Segment Start: Supplied information

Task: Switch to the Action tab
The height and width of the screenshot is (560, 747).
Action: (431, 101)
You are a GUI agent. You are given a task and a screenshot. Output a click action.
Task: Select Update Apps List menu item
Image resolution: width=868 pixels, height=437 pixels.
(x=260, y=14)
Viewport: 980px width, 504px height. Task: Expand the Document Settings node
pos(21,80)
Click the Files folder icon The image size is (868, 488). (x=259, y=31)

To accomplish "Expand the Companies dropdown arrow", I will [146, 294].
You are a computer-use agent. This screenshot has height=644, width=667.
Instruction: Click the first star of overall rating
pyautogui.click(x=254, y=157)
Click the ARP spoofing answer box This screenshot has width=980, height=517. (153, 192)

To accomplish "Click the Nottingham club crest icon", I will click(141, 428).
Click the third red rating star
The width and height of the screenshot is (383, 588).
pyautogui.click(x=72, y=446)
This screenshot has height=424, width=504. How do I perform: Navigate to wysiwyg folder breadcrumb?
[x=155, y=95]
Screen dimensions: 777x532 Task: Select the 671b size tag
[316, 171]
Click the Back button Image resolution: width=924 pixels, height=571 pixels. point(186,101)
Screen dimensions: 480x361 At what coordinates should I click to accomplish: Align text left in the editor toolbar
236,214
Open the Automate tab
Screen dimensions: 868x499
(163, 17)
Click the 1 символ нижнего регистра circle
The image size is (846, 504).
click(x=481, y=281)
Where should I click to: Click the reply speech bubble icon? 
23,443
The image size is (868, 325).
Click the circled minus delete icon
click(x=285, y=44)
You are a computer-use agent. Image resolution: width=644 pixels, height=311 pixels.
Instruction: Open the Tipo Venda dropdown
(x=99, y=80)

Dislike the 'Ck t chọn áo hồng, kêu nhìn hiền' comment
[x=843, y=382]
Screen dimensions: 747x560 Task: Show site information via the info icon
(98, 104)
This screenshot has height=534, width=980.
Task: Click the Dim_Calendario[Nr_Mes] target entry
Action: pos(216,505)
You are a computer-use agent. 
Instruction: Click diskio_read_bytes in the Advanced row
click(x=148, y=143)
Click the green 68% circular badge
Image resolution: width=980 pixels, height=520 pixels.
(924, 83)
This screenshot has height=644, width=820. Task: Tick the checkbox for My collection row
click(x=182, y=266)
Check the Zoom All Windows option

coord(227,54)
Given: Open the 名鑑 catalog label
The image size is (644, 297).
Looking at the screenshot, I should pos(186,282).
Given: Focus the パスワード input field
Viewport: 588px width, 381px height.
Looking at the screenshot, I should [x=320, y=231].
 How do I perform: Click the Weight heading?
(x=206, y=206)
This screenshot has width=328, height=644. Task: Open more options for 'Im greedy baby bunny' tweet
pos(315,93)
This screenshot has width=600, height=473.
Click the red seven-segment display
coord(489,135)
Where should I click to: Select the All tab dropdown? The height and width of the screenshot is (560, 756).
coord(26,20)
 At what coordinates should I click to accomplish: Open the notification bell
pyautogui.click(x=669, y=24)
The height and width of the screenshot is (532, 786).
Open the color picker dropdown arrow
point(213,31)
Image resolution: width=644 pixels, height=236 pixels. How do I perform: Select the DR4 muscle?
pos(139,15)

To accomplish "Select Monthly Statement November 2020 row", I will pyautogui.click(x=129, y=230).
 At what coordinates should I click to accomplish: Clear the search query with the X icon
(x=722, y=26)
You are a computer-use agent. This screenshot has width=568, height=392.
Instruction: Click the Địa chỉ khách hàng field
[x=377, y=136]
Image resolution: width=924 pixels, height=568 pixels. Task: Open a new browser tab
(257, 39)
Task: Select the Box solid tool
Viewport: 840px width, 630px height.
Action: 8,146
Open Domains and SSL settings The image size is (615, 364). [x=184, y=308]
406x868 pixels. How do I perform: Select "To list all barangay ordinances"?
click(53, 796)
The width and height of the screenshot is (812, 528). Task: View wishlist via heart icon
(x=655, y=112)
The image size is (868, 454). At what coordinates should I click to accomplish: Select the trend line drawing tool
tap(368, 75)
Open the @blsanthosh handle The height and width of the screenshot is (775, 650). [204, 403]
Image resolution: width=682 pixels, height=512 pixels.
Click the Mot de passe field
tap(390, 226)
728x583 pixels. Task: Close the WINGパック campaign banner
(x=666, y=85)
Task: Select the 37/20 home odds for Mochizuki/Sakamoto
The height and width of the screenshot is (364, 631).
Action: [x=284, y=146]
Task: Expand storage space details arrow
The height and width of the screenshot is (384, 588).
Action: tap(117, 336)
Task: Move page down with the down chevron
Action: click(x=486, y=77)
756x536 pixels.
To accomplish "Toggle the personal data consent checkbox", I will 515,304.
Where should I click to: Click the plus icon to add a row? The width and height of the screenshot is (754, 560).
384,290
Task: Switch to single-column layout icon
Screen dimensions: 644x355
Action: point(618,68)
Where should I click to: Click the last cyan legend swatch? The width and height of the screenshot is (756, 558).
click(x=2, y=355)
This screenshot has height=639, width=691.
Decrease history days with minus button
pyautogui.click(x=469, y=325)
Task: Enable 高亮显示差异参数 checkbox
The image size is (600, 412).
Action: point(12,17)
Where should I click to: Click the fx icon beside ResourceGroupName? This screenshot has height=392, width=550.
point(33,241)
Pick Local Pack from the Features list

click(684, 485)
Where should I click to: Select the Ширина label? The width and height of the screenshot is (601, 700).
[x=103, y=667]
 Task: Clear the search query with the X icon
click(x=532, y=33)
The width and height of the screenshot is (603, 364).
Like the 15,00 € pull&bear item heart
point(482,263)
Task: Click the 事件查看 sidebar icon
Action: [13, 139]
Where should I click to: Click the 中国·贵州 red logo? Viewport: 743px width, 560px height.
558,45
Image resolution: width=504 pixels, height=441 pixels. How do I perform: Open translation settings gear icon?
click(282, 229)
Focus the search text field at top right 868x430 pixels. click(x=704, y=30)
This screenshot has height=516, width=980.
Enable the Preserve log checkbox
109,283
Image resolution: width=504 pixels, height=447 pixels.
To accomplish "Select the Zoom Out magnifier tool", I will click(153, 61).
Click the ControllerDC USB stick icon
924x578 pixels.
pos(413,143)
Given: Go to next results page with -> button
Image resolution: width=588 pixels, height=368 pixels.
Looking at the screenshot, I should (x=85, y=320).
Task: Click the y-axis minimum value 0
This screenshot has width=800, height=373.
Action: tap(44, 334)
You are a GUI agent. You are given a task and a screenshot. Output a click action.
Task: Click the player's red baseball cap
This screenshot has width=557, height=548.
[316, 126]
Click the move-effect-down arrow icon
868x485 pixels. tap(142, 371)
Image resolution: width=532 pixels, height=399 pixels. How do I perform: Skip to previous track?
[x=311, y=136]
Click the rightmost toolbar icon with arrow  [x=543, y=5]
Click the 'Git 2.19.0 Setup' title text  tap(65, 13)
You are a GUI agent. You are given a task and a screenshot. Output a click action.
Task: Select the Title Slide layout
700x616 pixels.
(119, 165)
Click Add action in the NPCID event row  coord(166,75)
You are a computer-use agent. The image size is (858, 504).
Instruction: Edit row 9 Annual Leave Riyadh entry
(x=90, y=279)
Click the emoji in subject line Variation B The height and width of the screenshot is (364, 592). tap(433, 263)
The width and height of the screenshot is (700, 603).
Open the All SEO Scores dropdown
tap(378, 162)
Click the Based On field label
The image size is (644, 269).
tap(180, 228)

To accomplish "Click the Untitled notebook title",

Segment End: Supplied information

◆ Assignment
Please repeat the whole listing above, keeping every line exactly as it reads.

◆ Answer for the task
Task: Switch to the Action tab
The height and width of the screenshot is (560, 747).
Action: (431, 101)
You are a GUI agent. You are given a task and a screenshot. Output a click action.
Task: Select Update Apps List menu item
Image resolution: width=868 pixels, height=437 pixels.
(x=260, y=14)
Viewport: 980px width, 504px height. Task: Expand the Document Settings node
pos(21,80)
Click the Files folder icon The image size is (868, 488). (x=259, y=31)

To accomplish "Expand the Companies dropdown arrow", I will [146, 294].
You are a computer-use agent. This screenshot has height=644, width=667.
Instruction: Click the first star of overall rating
pyautogui.click(x=254, y=157)
Click the ARP spoofing answer box This screenshot has width=980, height=517. (153, 192)

To accomplish "Click the Nottingham club crest icon", I will click(141, 428).
Click the third red rating star
The width and height of the screenshot is (383, 588).
pyautogui.click(x=72, y=446)
This screenshot has height=424, width=504. How do I perform: Navigate to wysiwyg folder breadcrumb?
[x=155, y=95]
Screen dimensions: 777x532 Task: Select the 671b size tag
[316, 171]
Click the Back button Image resolution: width=924 pixels, height=571 pixels. point(186,101)
Screen dimensions: 480x361 At what coordinates should I click to accomplish: Align text left in the editor toolbar
236,214
Open the Automate tab
Screen dimensions: 868x499
(163, 17)
Click the 1 символ нижнего регистра circle
The image size is (846, 504).
click(x=481, y=281)
Where should I click to: Click the reply speech bubble icon? 
23,443
The image size is (868, 325).
Click the circled minus delete icon
click(x=285, y=44)
You are a computer-use agent. Image resolution: width=644 pixels, height=311 pixels.
Instruction: Open the Tipo Venda dropdown
(x=99, y=80)

Dislike the 'Ck t chọn áo hồng, kêu nhìn hiền' comment
[x=843, y=382]
Screen dimensions: 747x560 Task: Show site information via the info icon
(98, 104)
This screenshot has height=534, width=980.
Task: Click the Dim_Calendario[Nr_Mes] target entry
Action: pos(216,505)
You are a computer-use agent. 
Instruction: Click diskio_read_bytes in the Advanced row
click(x=148, y=143)
Click the green 68% circular badge
Image resolution: width=980 pixels, height=520 pixels.
(924, 83)
This screenshot has height=644, width=820. Task: Tick the checkbox for My collection row
click(x=182, y=266)
Check the Zoom All Windows option

coord(227,54)
Given: Open the 名鑑 catalog label
The image size is (644, 297).
Looking at the screenshot, I should pos(186,282).
Given: Focus the パスワード input field
Viewport: 588px width, 381px height.
Looking at the screenshot, I should [x=320, y=231].
 How do I perform: Click the Weight heading?
(x=206, y=206)
This screenshot has width=328, height=644. Task: Open more options for 'Im greedy baby bunny' tweet
pos(315,93)
This screenshot has width=600, height=473.
Click the red seven-segment display
coord(489,135)
Where should I click to: Select the All tab dropdown? The height and width of the screenshot is (560, 756).
coord(26,20)
 At what coordinates should I click to accomplish: Open the notification bell
pyautogui.click(x=669, y=24)
The height and width of the screenshot is (532, 786).
Open the color picker dropdown arrow
point(213,31)
Image resolution: width=644 pixels, height=236 pixels. How do I perform: Select the DR4 muscle?
pos(139,15)

To accomplish "Select Monthly Statement November 2020 row", I will pyautogui.click(x=129, y=230).
 At what coordinates should I click to accomplish: Clear the search query with the X icon
(x=722, y=26)
You are a computer-use agent. This screenshot has width=568, height=392.
Instruction: Click the Địa chỉ khách hàng field
[x=377, y=136]
Image resolution: width=924 pixels, height=568 pixels. Task: Open a new browser tab
(257, 39)
Task: Select the Box solid tool
Viewport: 840px width, 630px height.
Action: 8,146
Open Domains and SSL settings The image size is (615, 364). [x=184, y=308]
406x868 pixels. How do I perform: Select "To list all barangay ordinances"?
click(53, 796)
The width and height of the screenshot is (812, 528). Task: View wishlist via heart icon
(x=655, y=112)
The image size is (868, 454). At what coordinates should I click to accomplish: Select the trend line drawing tool
tap(368, 75)
Open the @blsanthosh handle The height and width of the screenshot is (775, 650). [204, 403]
Image resolution: width=682 pixels, height=512 pixels.
Click the Mot de passe field
tap(390, 226)
728x583 pixels. Task: Close the WINGパック campaign banner
(x=666, y=85)
Task: Select the 37/20 home odds for Mochizuki/Sakamoto
The height and width of the screenshot is (364, 631).
Action: [x=284, y=146]
Task: Expand storage space details arrow
The height and width of the screenshot is (384, 588).
Action: tap(117, 336)
Task: Move page down with the down chevron
Action: click(x=486, y=77)
756x536 pixels.
To accomplish "Toggle the personal data consent checkbox", I will 515,304.
Where should I click to: Click the plus icon to add a row? The width and height of the screenshot is (754, 560).
384,290
Task: Switch to single-column layout icon
Screen dimensions: 644x355
Action: point(618,68)
Where should I click to: Click the last cyan legend swatch? The width and height of the screenshot is (756, 558).
click(x=2, y=355)
This screenshot has height=639, width=691.
Decrease history days with minus button
pyautogui.click(x=469, y=325)
Task: Enable 高亮显示差异参数 checkbox
The image size is (600, 412).
Action: point(12,17)
Where should I click to: Click the fx icon beside ResourceGroupName? This screenshot has height=392, width=550.
point(33,241)
Pick Local Pack from the Features list

click(684, 485)
Where should I click to: Select the Ширина label? The width and height of the screenshot is (601, 700).
[x=103, y=667]
 Task: Clear the search query with the X icon
click(x=532, y=33)
The width and height of the screenshot is (603, 364).
Like the 15,00 € pull&bear item heart
point(482,263)
Task: Click the 事件查看 sidebar icon
Action: [13, 139]
Where should I click to: Click the 中国·贵州 red logo? Viewport: 743px width, 560px height.
558,45
Image resolution: width=504 pixels, height=441 pixels. How do I perform: Open translation settings gear icon?
click(282, 229)
Focus the search text field at top right 868x430 pixels. click(x=704, y=30)
This screenshot has height=516, width=980.
Enable the Preserve log checkbox
109,283
Image resolution: width=504 pixels, height=447 pixels.
To accomplish "Select the Zoom Out magnifier tool", I will click(153, 61).
Click the ControllerDC USB stick icon
924x578 pixels.
pos(413,143)
Given: Go to next results page with -> button
Image resolution: width=588 pixels, height=368 pixels.
Looking at the screenshot, I should (x=85, y=320).
Task: Click the y-axis minimum value 0
This screenshot has width=800, height=373.
Action: tap(44, 334)
You are a GUI agent. You are given a task and a screenshot. Output a click action.
Task: Click the player's red baseball cap
This screenshot has width=557, height=548.
[316, 126]
Click the move-effect-down arrow icon
868x485 pixels. tap(142, 371)
Image resolution: width=532 pixels, height=399 pixels. How do I perform: Skip to previous track?
[x=311, y=136]
Click the rightmost toolbar icon with arrow  [x=543, y=5]
Click the 'Git 2.19.0 Setup' title text  tap(65, 13)
You are a GUI agent. You are given a task and a screenshot. Output a click action.
Task: Select the Title Slide layout
700x616 pixels.
(119, 165)
Click Add action in the NPCID event row  coord(166,75)
You are a computer-use agent. The image size is (858, 504).
Instruction: Edit row 9 Annual Leave Riyadh entry
(x=90, y=279)
Click the emoji in subject line Variation B The height and width of the screenshot is (364, 592). tap(433, 263)
The width and height of the screenshot is (700, 603).
Open the All SEO Scores dropdown
tap(378, 162)
Click the Based On field label
The image size is (644, 269).
tap(180, 228)

To accomplish "Click the Untitled notebook title",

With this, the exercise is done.